Before this episode, I had experienced mental health challenges, including anxiety in social situations. I sought help, engaged in therapy, and took medication, which helped me recover. However, life has a way of presenting new challenges. As I approached 30, the uncertainty about my future and the pressures of new jobs began to overwhelm me. People around me noticed I wasn’t doing well, and I recognised it myself. So, I contacted my doctor and restarted therapy and medication. I made progress, but life threw another curveball, requiring me to increase my medication dosage to manage daily life. Work became a major source of stress, prompting me to seek new employment. I also applied for further therapy.

I tried to keep moving forward, but then I experienced another devastating blow: my father’s death. Coupled with a toxic work environment, life became incredibly difficult. During this period, my mental health took control, and I felt like I was on autopilot. Eventually, my father passed away, and I changed jobs.

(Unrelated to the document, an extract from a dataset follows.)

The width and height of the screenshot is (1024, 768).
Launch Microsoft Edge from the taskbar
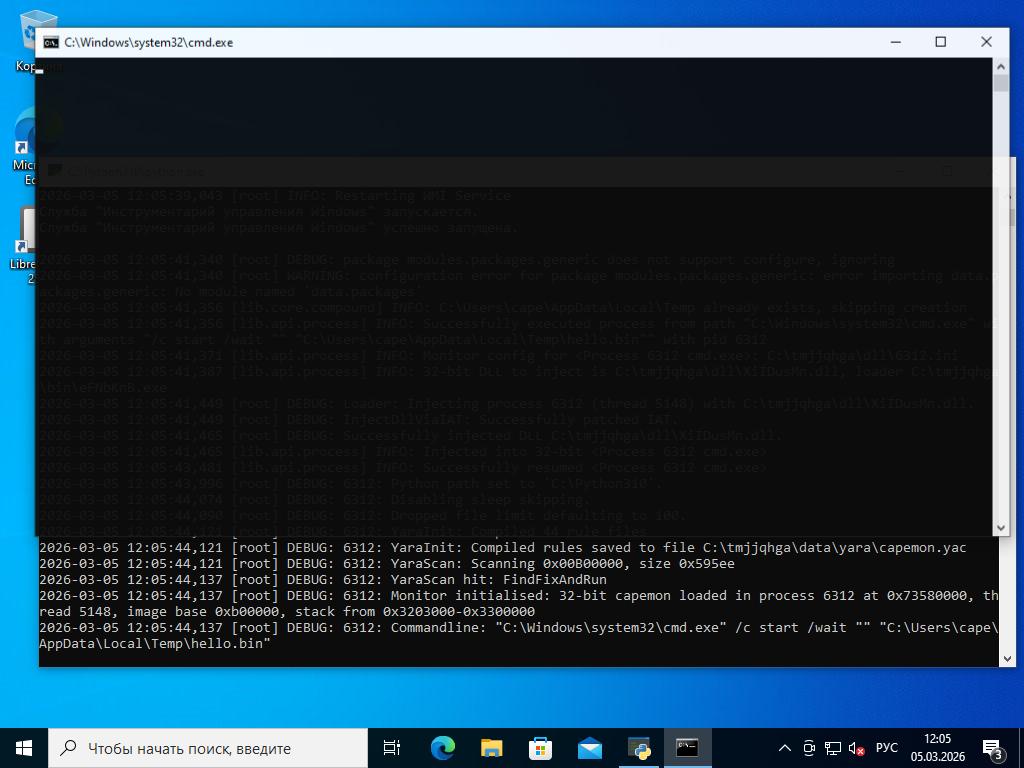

When I started my new job, I decided to stop taking medication. After a year on the waiting list, I resumed therapy. This proved immensely helpful, providing a safe space to express my thoughts and emotions. Now, a year after stopping medication, I can’t say I’m completely fine. Without the medication, my emotions have returned in full force. However, I’ve learned to accept the necessary ‘cry days’ and recognise when I’m not doing well. I also appreciate the good days, enjoy my hobbies, and find projects like this helpful in sharing my message: It’s okay not to be okay. You may experience low days or weeks, but things will improve, and you will get through it. Remember, you’re not alone, and this difficult period won’t last forever.